▶ _演習本文_
6月1日から、松阪市内の基幹3病院が、救急車で運ばれたが入院しなかった軽症患者に対して、7700円を徴収する、と読売新聞が報道しています。

救急車「軽症有料」に賛否 出動数抑制/呼びにくい 入院しない患者に7700円 松阪市きょうから

「救急出動件数が増加し、救急医療体制が 逼迫する懸念が出ていることを受け、軽症者による救急車の利用を抑制する狙い」
「軽症患者からは、紹介状なしで受診した場合に請求する「選定療養費」として7700円を徴収」
「同様の取り組みは伊勢赤十字病院(伊勢市)で2008年から行われている」

とのことです。

「重症、緊急でない人が救急車を使ったために、本当に必要な人を救うことができなくなる」ということです。タクシー代わりに使ったり、受診の順番を待ちたくないので救急車を使う人がいると聞いたことがあります。そういう人のために、助かる命が助からないというのは問題です。

とは言っても、素人にはその判断は難しい。だから「市民からは賛否の声が上がっている」のは理解できます。
結局、市民と行政の合意でどこかに落ち着くしかないです。
軽症なのに使った人のために重症者が亡くなるのか、有料のために躊躇して救急車を呼ばずに亡くなるのか、それらをどのレベルで折り合いをつけるかなのです。通常時は問題ないのですが、逼迫時にどうするのかなのです。
残念ながら全員を助けることはシステム上不可能です。


同じようなことは、「生活保護」でも言えます。
生活保護費を不正受給する事件がよく発生します。そこで、認可の厳格化、条件の厳格化という声があります。

そのために、2007年12月に北九州市で生活保護を強制辞退させたために亡くなった男性がいます。

▶ _設問_
- 1) 救急車の有料化に関する文章にある「残念ながら全員を助けることはシステム上不可能です。」という一文を英語に訳してください。
- 2) 救急車の有料化に関する文章を、最後の文のあとから書き継いでください。
このあとのエントリーは、救急車の有料化に関する文章とは別の出典から集めたものです。

収集データ:

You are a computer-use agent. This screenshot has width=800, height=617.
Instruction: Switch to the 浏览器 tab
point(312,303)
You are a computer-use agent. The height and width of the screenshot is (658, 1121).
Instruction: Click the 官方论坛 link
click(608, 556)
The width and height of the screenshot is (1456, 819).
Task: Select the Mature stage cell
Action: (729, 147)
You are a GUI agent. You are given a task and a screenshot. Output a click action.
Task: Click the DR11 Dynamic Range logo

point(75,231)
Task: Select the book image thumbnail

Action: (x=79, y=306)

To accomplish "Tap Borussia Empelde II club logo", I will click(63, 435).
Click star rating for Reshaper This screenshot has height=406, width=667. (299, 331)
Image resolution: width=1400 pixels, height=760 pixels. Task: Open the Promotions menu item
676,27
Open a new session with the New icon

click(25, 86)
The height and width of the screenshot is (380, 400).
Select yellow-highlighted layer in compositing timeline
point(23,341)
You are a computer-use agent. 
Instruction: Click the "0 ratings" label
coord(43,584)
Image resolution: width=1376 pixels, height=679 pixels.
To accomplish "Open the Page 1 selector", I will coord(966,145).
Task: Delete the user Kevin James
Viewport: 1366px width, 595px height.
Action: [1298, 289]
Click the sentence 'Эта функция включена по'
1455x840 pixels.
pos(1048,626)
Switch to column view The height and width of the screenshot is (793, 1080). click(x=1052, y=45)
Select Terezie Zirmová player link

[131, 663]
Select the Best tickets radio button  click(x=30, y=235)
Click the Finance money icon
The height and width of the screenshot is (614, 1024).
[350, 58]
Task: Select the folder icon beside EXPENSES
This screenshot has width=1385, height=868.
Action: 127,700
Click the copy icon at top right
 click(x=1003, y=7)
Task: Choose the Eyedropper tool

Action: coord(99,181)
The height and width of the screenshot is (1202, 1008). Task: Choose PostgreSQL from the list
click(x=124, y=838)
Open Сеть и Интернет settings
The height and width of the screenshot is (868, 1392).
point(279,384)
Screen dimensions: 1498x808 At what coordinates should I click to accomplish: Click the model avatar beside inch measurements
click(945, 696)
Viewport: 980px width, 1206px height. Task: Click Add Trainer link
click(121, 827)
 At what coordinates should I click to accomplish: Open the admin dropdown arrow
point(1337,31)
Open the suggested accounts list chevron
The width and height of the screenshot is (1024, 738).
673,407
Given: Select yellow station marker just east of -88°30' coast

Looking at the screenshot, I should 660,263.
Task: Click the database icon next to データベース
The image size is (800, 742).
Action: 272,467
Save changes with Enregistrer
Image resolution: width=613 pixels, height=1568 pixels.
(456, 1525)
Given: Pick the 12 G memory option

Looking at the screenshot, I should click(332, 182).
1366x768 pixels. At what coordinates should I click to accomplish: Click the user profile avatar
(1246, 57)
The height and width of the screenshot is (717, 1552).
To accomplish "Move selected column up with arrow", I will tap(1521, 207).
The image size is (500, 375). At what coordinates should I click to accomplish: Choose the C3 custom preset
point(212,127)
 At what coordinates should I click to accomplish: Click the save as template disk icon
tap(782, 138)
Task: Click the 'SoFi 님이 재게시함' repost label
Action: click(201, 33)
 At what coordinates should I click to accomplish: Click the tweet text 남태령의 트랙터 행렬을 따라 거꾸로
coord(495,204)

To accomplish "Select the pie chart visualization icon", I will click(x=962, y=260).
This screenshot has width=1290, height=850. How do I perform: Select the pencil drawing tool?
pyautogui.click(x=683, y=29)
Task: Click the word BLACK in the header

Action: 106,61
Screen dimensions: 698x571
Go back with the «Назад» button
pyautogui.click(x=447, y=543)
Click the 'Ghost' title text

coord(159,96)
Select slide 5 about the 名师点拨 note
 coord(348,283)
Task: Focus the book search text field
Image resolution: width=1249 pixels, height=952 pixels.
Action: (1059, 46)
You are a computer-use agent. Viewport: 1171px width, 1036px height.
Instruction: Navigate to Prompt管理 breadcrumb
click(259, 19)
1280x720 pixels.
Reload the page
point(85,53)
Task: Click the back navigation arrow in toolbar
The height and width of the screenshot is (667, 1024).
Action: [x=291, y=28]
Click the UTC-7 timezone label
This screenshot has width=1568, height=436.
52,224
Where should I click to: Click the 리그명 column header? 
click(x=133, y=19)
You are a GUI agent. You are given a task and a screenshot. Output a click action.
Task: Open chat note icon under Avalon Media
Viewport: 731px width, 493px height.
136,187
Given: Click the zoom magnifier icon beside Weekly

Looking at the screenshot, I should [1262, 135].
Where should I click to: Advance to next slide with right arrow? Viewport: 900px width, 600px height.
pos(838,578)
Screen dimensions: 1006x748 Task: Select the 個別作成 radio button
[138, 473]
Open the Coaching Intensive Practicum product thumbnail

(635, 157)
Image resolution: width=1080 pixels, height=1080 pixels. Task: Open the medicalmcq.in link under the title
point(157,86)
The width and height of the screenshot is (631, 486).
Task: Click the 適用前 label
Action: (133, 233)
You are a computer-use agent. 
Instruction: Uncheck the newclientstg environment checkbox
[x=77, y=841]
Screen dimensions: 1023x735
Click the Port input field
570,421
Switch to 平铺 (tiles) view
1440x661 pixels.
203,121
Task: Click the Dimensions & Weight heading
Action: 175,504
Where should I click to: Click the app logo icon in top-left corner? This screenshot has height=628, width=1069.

▶ _解答一覧_
- 1) Unfortunately, it is impossible within the system to save everyone.

- 2)
また、2021年に「税金をもらって生きるのは他人に迷惑をかける」などと考えて生活保護を受給せずに寝たきり状態の姉を殺害した妹の事件がありました。
どちらも悲惨な事件です。憤りさえ感じます。
このような事件もよく発生しています。だから、いろいろ対策がなされますがなくなる気配がありません。フリーライド、ずるをする人が後を絶ちません。犯罪なのですが。そのために、必要な人が受給できなくなります。そのためだけでなく運用の不備によっても。必ず、上と下で漏れが出ます。

どんなシステムもそこから漏れてしまう案件は必ずあるものだと私は考えています。「完全」と言えるシステムは存在しない、と思います。「完璧」に運用したとしても、上と下で必ず漏れます。より良いシステムにすることは当然ですが、それでも漏れが出ます。その漏れを減らすために国民が合意したレベルのシステムにするしかありません。残酷なことですが、漏れた人には申し訳ないですが諦めてもらうしかないのです。
それを最終的に決めるのが、政治、政治家なのですが、今の政治家は何をやっているのでしょうか。

ただ、私の希望としては、「下をできるだけ救ってくれる」システムにしてほしいと願っています。費用が掛かってもです。